I am studying the topic of creating pan genomes. Specifically, I am working on eukaryotes, but I think my question also applies to prokaryotes.
After assembling an annotating all genomes, one usually needs to cluster all predicted gene/protein sequences in order to be able to compare genomes in terms of gene content. In other words, we need to match orthologs from different genomes to each other. As far as I understand, this is usually done with some clustering method, e.g. OrthoMCL, CD-HIT or GET_HOMOLOGOUES-EST.
When a cluster only contains 1 (or 0) genes per strain/sample, things are pretty straightforward. However, I couldn't find an explanation of resolving situations where multiple genes from the same strain occur in the same cluster. This happens when paralogs and orthologs are clustered together, and is rather common at least in my data.
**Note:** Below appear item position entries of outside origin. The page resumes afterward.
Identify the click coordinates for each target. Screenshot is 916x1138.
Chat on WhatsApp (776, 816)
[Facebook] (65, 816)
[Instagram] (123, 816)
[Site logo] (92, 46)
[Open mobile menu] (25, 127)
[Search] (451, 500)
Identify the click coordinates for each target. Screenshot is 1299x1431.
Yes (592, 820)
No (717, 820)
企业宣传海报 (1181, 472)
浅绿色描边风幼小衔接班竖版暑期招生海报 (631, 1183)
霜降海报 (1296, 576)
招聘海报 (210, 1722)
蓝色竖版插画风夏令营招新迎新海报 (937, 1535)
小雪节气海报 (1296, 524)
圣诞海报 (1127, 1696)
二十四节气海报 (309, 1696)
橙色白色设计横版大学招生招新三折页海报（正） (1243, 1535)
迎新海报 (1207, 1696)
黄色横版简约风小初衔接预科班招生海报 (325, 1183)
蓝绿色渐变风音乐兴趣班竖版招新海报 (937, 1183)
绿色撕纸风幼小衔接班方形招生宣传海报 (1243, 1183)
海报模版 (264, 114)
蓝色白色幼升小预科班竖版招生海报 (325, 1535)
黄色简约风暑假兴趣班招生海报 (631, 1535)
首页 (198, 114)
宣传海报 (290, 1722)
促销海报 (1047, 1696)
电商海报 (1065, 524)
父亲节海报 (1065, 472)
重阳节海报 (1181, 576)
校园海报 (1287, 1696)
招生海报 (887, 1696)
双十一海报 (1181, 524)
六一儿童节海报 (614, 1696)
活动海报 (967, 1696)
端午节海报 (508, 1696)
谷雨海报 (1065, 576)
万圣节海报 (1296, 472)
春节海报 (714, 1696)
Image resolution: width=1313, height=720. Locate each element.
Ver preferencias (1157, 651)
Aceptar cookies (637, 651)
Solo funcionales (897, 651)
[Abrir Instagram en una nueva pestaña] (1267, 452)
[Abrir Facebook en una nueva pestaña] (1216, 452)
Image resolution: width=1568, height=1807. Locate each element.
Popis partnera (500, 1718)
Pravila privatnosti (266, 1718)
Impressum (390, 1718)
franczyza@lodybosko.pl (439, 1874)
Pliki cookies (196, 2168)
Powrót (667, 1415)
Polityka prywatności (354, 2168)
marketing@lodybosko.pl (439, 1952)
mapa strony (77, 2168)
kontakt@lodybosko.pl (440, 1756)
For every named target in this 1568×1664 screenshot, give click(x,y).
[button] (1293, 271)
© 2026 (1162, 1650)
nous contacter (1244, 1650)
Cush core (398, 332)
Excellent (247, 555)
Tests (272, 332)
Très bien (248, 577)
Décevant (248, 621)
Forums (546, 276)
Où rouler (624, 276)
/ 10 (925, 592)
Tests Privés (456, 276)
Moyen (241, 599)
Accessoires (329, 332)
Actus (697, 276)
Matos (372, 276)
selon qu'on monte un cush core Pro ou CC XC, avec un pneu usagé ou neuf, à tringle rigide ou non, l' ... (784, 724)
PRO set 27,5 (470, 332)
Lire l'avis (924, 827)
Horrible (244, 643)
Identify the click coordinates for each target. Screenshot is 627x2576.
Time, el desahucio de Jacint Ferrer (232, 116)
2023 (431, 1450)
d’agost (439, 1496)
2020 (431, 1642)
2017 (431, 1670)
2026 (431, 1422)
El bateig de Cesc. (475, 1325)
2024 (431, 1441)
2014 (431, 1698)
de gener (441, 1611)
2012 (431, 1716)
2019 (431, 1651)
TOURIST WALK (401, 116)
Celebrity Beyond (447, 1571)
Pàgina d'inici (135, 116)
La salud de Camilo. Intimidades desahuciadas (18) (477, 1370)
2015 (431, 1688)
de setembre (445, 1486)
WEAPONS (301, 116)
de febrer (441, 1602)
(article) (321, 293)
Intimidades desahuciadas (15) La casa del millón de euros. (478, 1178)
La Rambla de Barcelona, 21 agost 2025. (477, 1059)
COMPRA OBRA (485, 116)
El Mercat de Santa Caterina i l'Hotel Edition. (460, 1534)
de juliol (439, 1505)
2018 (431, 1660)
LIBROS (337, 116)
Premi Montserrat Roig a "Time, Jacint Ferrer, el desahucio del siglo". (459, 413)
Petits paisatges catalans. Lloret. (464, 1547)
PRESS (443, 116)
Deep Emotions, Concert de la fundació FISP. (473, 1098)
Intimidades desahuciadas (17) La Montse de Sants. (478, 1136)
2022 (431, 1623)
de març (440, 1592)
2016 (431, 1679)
My question is how should such clusters be treated? Do we just ignore the fact that they contain paralogs and count them as one gene, and calculate the occupancy as the corresponding number of strains in the cluster as usual? Or maybe some processing of raw clusters should be performed first to avoid paralogs in clusters? If so, can you refer me to some common method? This choice will affect the number of genes in the resulting pan-genome, so it should be made carefully. However, I haven't seen any paper that refers to this issue, so I might be missing something.
Would appreciate a clarification of this matter. Thank you!